WHAT YOU WILL DO
Check each line of the records below and collect those that include the word "icon".

□ □ □ □

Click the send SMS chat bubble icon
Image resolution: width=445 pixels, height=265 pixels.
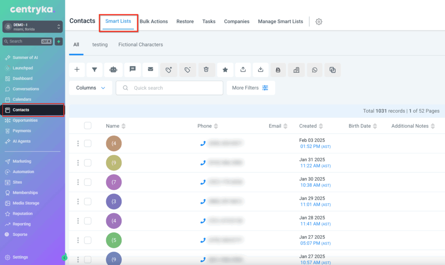pos(133,70)
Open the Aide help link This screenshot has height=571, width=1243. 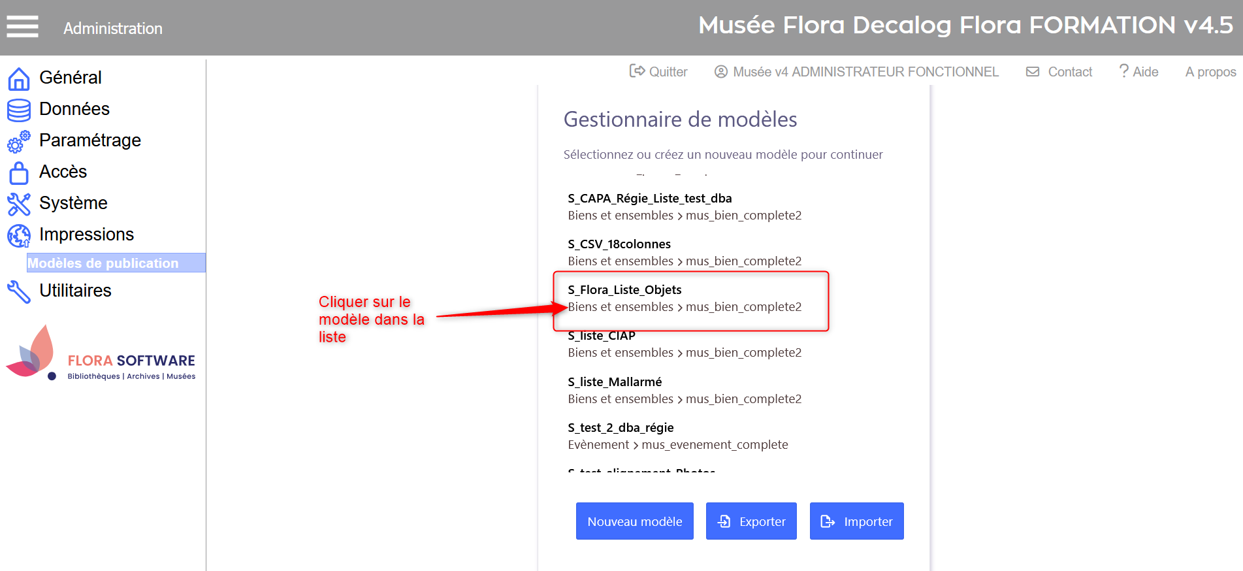click(1138, 72)
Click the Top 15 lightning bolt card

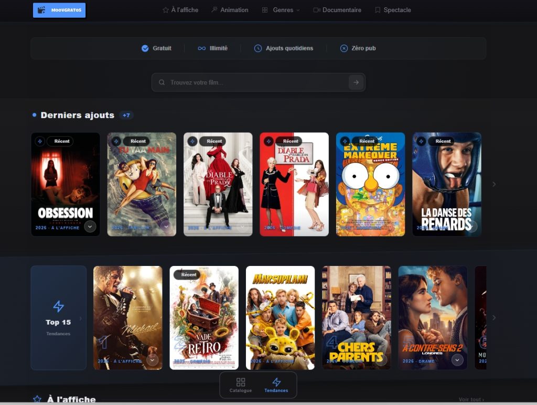(59, 317)
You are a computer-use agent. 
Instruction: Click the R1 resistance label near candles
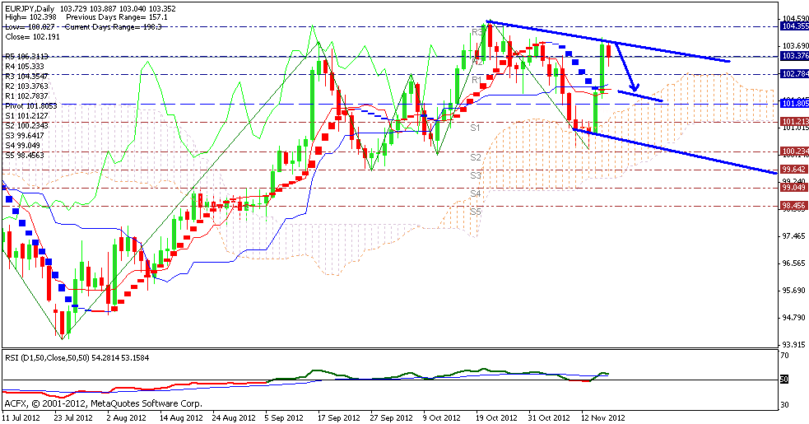[476, 80]
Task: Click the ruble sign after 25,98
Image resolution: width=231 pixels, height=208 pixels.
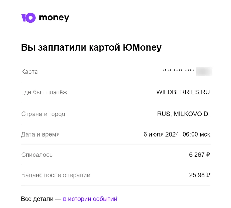Action: click(208, 175)
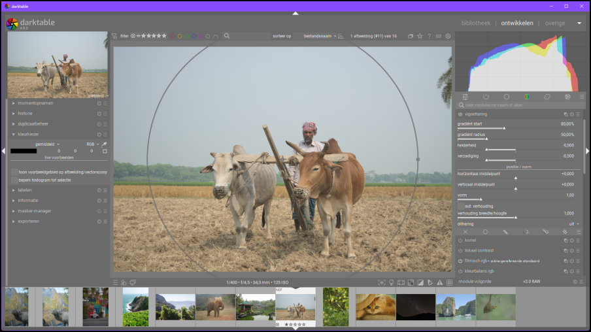Show only active modules group

click(x=486, y=97)
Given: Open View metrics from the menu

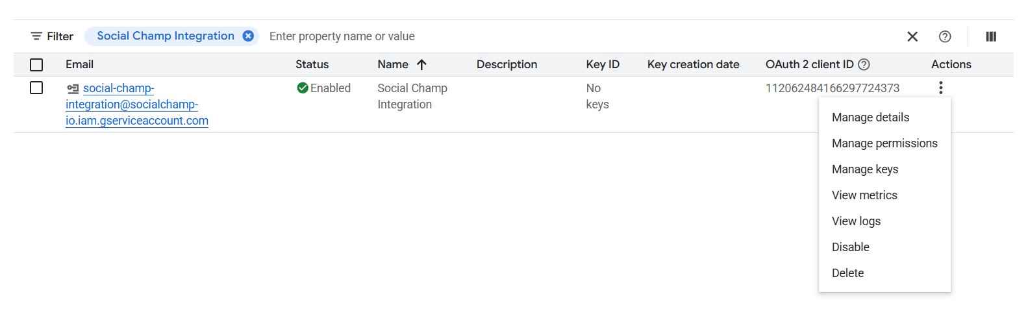Looking at the screenshot, I should (x=864, y=195).

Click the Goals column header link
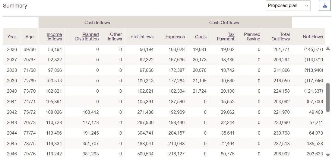(201, 37)
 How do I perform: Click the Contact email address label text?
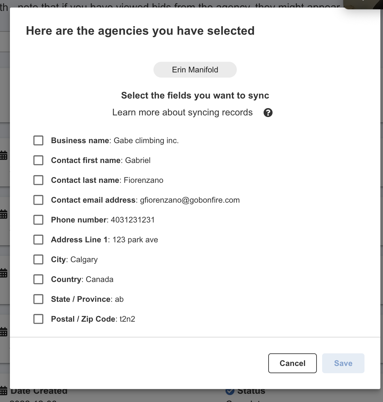coord(145,200)
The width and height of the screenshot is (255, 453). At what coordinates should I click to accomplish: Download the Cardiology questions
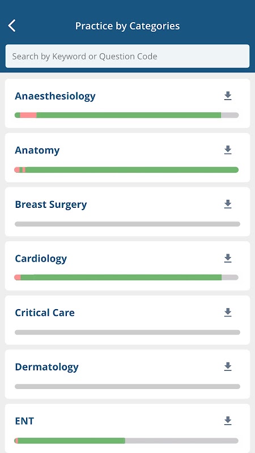[228, 258]
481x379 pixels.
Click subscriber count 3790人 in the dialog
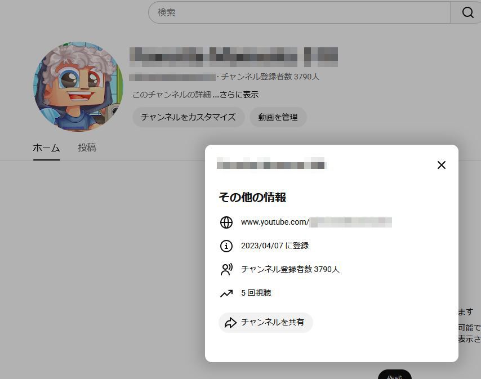[x=290, y=270]
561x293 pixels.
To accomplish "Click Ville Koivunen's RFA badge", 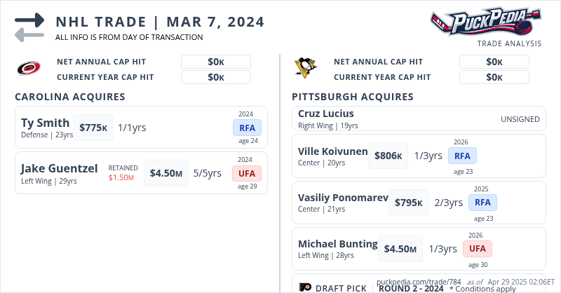I will click(462, 156).
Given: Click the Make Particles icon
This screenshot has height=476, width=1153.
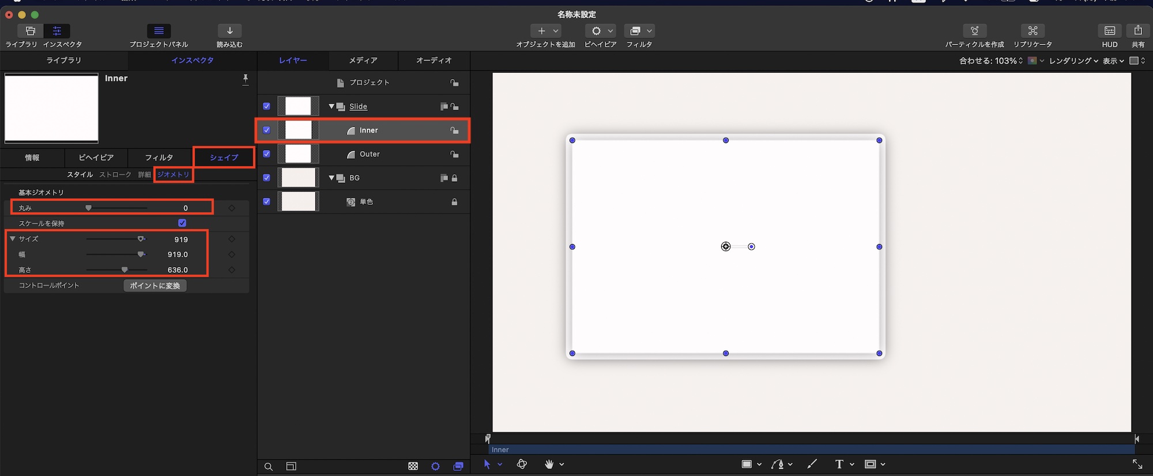Looking at the screenshot, I should (974, 31).
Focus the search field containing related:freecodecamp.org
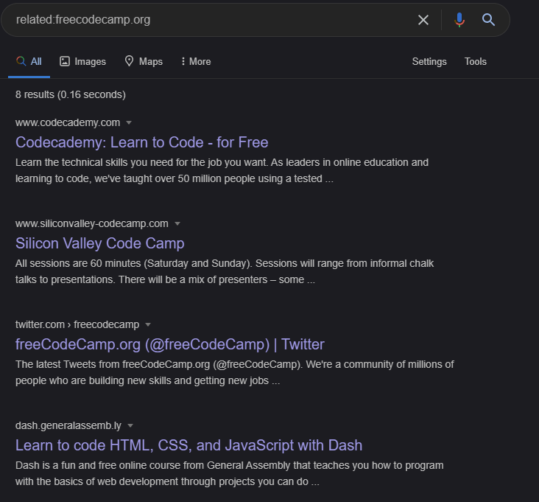 (206, 20)
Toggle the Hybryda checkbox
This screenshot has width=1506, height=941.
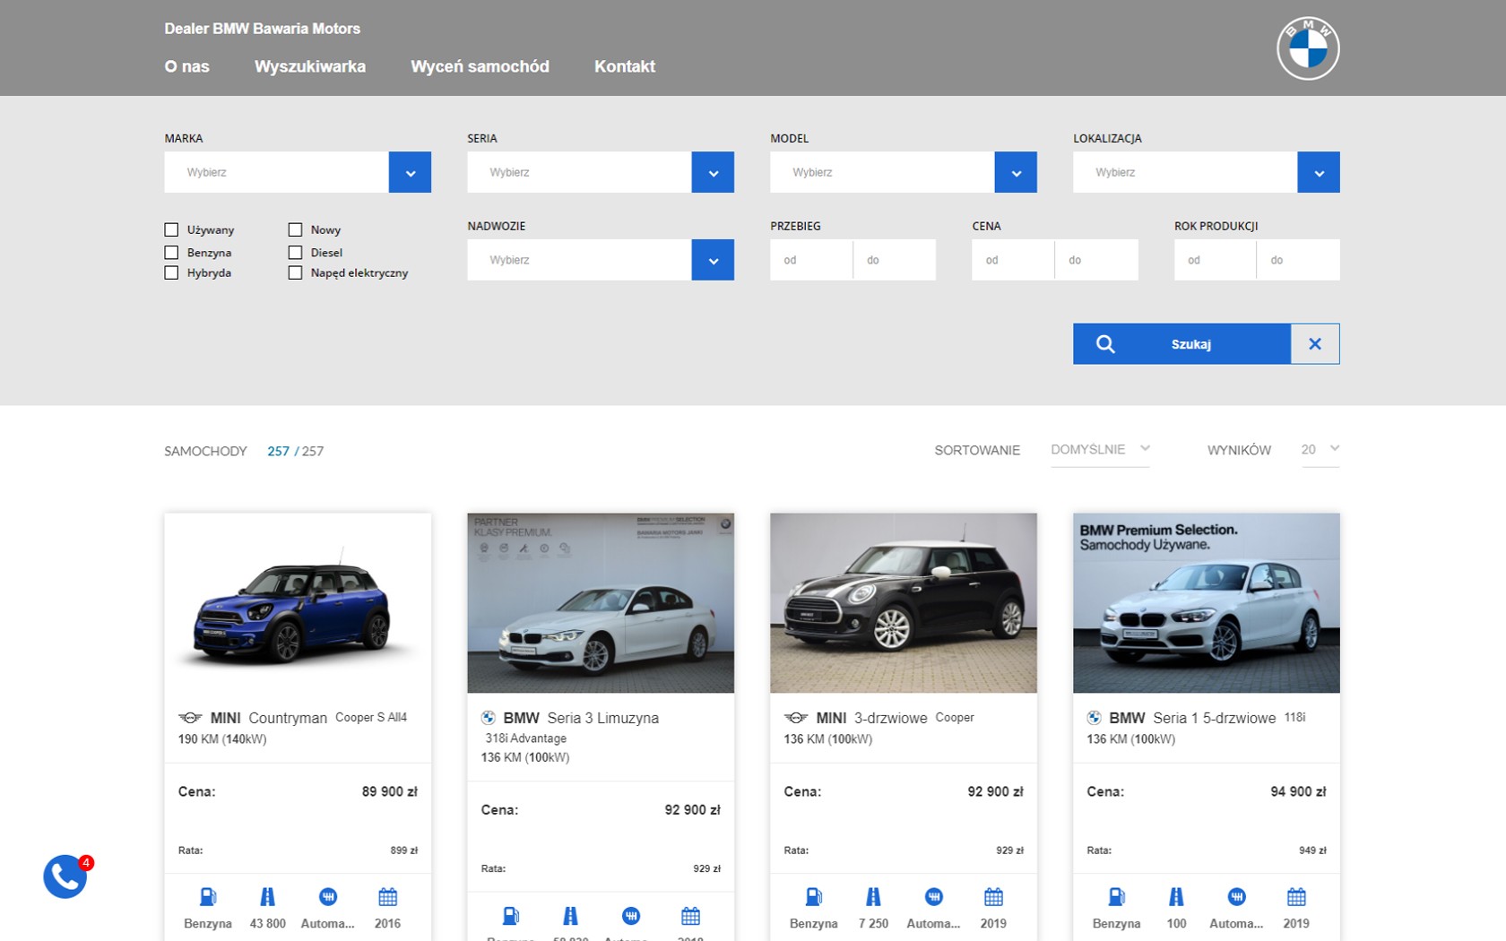pos(171,273)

□ □ □ □

WRITTEN REPLY
Click the send SMS chat bubble icon
Given: Click the Make Particles icon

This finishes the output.